34Ce sont deux cinéastes importants qui posèrent certains des fondements de l’art acoustique à la radio : Dziga Vertov et Walther Ruttmann. Sous l’influence probable des futuristes, Dziga Vertov créa, en 1916 déjà, un « laboratoire de l’écoute » où il réalisait « des compositions documentaires ainsi que des montages verbaux musico-littéraires ». Après la révolution d’Octobre, Vertov, outre l’élaboration d’une Pravda cinématographique, travaillait à une Pravda radiophonique, et parlait de « photographier les sons et les bruits » ainsi que d’un « film-radio ». Les deux médias, le film et la radio, devaient être complémentaires, mais développer chacun ses qualités spécifiques. « Oeil-radio », « radio-film », termes que le régisseur Alfred Braun utilisait pendant les années vingt au Berliner Rundfiink : « Des films acoustiques, c’est ainsi que nous appelions à Berlin [...] un jeu radiophonique qui, en appliquant sciemment la technique cinématographique à la bande sonore, faisait défiler comme dans un rêve des images rapides, éphémères, saccadées, en montage rapide et en fondus enchaînés — au tempo — alternant gros plans, plan généraux sur-exposés, sous-exposés, en surimpression. » Ces œuvres radiophoniques qui ne pouvaient être montées mais qui furent diffusées en direct n’ont pas été conservées. Il nous reste toutefois une œuvre qui, en tant que montage acoustique, compte aujourd’hui encore comme l’un des témoins les plus saillants de l’art acoustique à la radio : Weekend de Walther Ruttmann. Il s’agit d’un montage, structuré selon des paramètres rythmiques et musicaux, d’enregistrements hétérogènes de la vie d’une métropole : Berlin. Il fut diffusé le 13 juin 1930, à une époque où l’enregistrement acoustique se faisait encore sur disque de cire.
= = = = = = =
**Travail à faire:**
1. D'après le texte sur l'art acoustique à la radio, à quelle date l'œuvre Weekend de Walther Ruttmann fut-elle diffusée ?
2. Poursuivez le texte sur l'art acoustique à la radio en reprenant juste après sa dernière phrase.
= = = = = = =
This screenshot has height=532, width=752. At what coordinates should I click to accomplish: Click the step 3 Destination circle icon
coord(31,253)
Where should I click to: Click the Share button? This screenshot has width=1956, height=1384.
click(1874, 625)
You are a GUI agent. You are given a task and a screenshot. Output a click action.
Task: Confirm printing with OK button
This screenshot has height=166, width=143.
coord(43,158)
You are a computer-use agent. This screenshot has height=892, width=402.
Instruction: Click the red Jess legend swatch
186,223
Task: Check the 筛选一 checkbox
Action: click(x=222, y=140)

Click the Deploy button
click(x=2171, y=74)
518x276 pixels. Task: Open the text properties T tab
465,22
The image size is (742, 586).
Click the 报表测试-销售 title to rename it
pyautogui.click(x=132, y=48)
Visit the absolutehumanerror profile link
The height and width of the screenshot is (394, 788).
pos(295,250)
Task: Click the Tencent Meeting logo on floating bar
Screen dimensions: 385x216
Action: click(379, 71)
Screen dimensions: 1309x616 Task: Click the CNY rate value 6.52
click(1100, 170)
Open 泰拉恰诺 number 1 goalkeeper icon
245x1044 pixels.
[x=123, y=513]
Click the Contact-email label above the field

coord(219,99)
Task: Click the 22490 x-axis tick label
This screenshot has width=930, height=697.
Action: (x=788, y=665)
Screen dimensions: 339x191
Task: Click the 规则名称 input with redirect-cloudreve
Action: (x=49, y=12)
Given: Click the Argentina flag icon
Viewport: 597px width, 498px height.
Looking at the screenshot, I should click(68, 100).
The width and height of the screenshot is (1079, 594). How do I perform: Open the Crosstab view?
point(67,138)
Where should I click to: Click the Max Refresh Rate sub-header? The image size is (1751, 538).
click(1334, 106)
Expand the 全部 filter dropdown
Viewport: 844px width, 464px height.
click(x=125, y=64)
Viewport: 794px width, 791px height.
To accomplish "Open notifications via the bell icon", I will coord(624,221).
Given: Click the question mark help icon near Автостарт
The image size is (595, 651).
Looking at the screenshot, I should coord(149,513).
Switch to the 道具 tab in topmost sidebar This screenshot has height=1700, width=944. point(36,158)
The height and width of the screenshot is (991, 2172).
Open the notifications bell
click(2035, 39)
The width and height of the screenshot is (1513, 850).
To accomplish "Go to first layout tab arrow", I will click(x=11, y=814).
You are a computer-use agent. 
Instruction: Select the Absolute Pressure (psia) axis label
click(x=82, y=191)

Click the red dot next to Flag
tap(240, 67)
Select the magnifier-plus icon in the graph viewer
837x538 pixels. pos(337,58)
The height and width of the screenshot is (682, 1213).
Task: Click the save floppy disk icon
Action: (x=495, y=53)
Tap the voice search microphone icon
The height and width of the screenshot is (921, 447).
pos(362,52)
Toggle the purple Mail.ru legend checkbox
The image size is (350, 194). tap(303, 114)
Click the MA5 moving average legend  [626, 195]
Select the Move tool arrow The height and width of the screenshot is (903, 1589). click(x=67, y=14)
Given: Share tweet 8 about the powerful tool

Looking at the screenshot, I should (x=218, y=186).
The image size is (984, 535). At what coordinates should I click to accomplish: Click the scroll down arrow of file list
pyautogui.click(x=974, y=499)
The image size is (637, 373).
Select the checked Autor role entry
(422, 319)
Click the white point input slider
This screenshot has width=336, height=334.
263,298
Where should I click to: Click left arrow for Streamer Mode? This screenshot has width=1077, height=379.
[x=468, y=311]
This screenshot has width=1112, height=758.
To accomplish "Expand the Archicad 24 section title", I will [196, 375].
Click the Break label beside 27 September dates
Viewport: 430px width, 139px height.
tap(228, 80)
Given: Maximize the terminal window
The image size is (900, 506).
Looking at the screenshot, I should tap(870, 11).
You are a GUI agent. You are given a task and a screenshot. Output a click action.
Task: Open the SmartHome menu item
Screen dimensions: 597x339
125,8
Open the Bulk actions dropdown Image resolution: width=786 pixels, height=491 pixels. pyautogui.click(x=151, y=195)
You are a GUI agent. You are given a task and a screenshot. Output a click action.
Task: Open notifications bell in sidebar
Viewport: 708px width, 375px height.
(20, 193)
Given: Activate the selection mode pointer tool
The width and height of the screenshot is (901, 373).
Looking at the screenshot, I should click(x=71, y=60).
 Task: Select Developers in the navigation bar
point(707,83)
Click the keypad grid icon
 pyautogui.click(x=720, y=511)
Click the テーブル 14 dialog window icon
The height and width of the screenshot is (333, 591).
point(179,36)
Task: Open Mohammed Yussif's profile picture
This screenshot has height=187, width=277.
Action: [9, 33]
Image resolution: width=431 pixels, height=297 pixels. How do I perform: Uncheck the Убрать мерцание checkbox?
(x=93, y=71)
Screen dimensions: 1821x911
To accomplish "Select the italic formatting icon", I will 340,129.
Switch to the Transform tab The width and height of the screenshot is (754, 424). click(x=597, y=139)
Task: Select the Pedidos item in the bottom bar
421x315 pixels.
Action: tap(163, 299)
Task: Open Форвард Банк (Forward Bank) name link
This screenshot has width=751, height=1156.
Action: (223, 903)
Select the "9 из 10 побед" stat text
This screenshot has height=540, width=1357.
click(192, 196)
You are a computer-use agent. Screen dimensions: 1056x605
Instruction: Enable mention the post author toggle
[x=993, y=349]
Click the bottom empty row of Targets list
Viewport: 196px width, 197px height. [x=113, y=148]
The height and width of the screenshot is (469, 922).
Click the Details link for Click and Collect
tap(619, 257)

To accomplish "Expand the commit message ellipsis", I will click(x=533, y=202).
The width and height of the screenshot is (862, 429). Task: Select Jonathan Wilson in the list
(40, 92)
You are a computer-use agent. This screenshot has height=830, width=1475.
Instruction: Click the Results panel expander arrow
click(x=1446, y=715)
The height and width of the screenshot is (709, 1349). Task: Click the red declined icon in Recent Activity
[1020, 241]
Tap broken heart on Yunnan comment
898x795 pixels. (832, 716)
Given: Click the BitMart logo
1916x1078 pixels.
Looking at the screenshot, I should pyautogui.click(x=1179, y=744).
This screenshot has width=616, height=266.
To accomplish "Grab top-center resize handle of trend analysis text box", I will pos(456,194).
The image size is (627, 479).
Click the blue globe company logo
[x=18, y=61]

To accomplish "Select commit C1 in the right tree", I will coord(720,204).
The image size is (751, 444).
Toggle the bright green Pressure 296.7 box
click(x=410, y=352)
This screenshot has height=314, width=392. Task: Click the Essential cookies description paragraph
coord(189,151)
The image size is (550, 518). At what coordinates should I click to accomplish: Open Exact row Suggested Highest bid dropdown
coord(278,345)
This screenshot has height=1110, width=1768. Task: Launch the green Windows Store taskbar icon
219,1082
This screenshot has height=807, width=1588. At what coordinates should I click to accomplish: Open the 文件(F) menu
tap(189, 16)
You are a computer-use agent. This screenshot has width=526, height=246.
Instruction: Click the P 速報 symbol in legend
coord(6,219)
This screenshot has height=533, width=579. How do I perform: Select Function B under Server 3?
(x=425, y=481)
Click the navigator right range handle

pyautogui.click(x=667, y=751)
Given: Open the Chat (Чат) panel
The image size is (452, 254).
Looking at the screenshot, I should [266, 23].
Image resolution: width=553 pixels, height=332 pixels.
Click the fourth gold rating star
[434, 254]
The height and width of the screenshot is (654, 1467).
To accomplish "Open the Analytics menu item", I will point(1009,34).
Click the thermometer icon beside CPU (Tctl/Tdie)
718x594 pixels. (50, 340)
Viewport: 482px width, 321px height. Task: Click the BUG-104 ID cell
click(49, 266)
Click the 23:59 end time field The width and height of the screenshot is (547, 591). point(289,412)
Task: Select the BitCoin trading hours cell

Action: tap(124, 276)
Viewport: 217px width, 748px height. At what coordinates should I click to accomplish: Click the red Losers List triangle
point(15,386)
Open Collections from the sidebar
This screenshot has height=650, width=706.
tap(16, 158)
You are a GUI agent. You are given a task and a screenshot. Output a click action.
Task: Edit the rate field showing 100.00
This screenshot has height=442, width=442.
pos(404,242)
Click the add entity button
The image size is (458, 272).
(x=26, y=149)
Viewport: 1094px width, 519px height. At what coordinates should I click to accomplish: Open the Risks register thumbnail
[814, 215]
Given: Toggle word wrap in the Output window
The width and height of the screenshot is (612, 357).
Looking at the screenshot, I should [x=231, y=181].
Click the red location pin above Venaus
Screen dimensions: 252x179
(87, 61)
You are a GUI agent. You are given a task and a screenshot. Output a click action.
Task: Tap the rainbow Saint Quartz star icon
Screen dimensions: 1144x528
= = = = = = =
**Corrigé de l'exercice:**
1. Le 13 juin 1930.

2.
35Walther Ruttmann, qui était réalisateur de cinéma, utilisa une bande sonore de film et put donc ainsi monter ses enregistrements à la manière d’un film. Comme dans son portrait cinématographique, de 1927, Berlin. Die Sinfonie der Grofistadt (Berlin. Symphonie d’une métropole) et son film abstrait Fotodram op. l, Ruttmann illustre ici sa maîtrise de l’art du collage. Mots, bruits environnementaux, sons et musique sont montés en tant qu’éléments équivalents. Le cinéaste russe W. I. Podovkin constatait que Walther Ruttmann « avait résolu le problème du son par des montages associatifs de la manière la plus libre et la plus fondamentale ».
36L’esthétique du montage cinématographique et celle de l’art acoustique avaient atteint un niveau bien plus avancé que celle du Hörspiel en général. Weekend resta l’unique collage de sons des années vingt avec le Hôrspiel « Hallo ! Hier Welle Erdball » (Allô ! Ici onde globe terrestre) de Fritz Walter Bischoff, réalisé à la même époque au Berliner Rundfunk.
37Le film muet et le « simultanéisme » développé par les futuristes et les dadaïstes, dont témoignent leurs collages ainsi que ceux des cubistes, jetèrent les bases d’un « langage autonome de l’art acoustique », plusieurs décennies avant la possiblité de sa réalisation technique à la radio grâce au magnétophone, à la stéréophonie, à la technique multipiste et à la superposition. Le langage, les bruits, la musique, le O-Ton sous toutes ses formes possibles deviennent les matériaux constitutifs à part égale de la composition.
38Le travail de montage de Ruttmann, notamment dans ses films muets et dans Weekend (redécouvert à la fin des années soixante-dix seulement), a marqué de façon très importante les artistes contemporains. En témoigne une œuvre de Pierre Henry, lui-même un pionnier de l’art acoustique : La Ville. Die Stadt, qu’il réalisa pour la série « Metropolis », en hommage à Walther Ruttmann. Cette image acoustique de la métropole Paris fut exécutée pour la première fois en 1985, lors du festival de la WDR 1. Acustica International, synchronisée avec le film muet de Ruttmann Berlin. Die Sinfonie der Groβstadt, et diffusée en tant que film-Hôrspiel sur 18 hautparleurs : symbiose entre le langage de montage de l’art acoustique et celui du film muet.
39Pendant les années vingt, Bertolt Brecht et Walter Benjamin s’étaient intéressés de près à la radio et contribuèrent à son développement. Pour Brecht, il s’agissait d’une « invention non commanditée ». Pourtant, lui-même et d’autres poètes, compositeurs et cinéastes avaient déjà créé, en cette époque pionnière, les conditions propices pour que ce mass média se conforme artistiquement aux pratiques les plus avancées. D’innombrables projets théoriques furent écrits, contribuant à fonder une esthétique générale de l’art acoustique à la radio.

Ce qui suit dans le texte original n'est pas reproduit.